DLP (Data Loss Prevention) is a group of technologies whose purpose is to ensure data is not lost, misused, disclosed or accessed by unauthorised users. DLP solutions generally classify data, protect confidential information, implement controls, identify data in transit and help prevent users (or customers) from accidentally or maliciously sharing data.

When trying to explain what are sometimes quite abstract technical scenarios, I like to use analogies.

Your Data. Your Asset.

Imagine your business as a big warehouse, with several rooms and each room populated with shelves. The warehouse is filled with boxes that contain your corporate data. Some boxes are labelled confidential, others are not. There are literally thousands if not millions of boxes.

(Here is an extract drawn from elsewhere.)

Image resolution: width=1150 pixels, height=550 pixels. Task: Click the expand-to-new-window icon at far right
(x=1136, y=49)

For financial data, you know the room, shelf and box where it is stored. You have a vague idea where the HR and payroll information is. There is another room with a random stack of boxes, but you are not sure what information is contained in them.

Staff enter and leave the warehouse through different entrances, at different times of day, some on foot and others in vehicles.  Many are restricted to certain areas, others are not. There is no register to record access, and the management have a rough idea of who can access the different areas.

This is representative of a modern business.

Substitute the warehouse for your IT environment. Substitute boxes for servers or systems, and files for documents or data. The staff represent your users or in some cases, your customers.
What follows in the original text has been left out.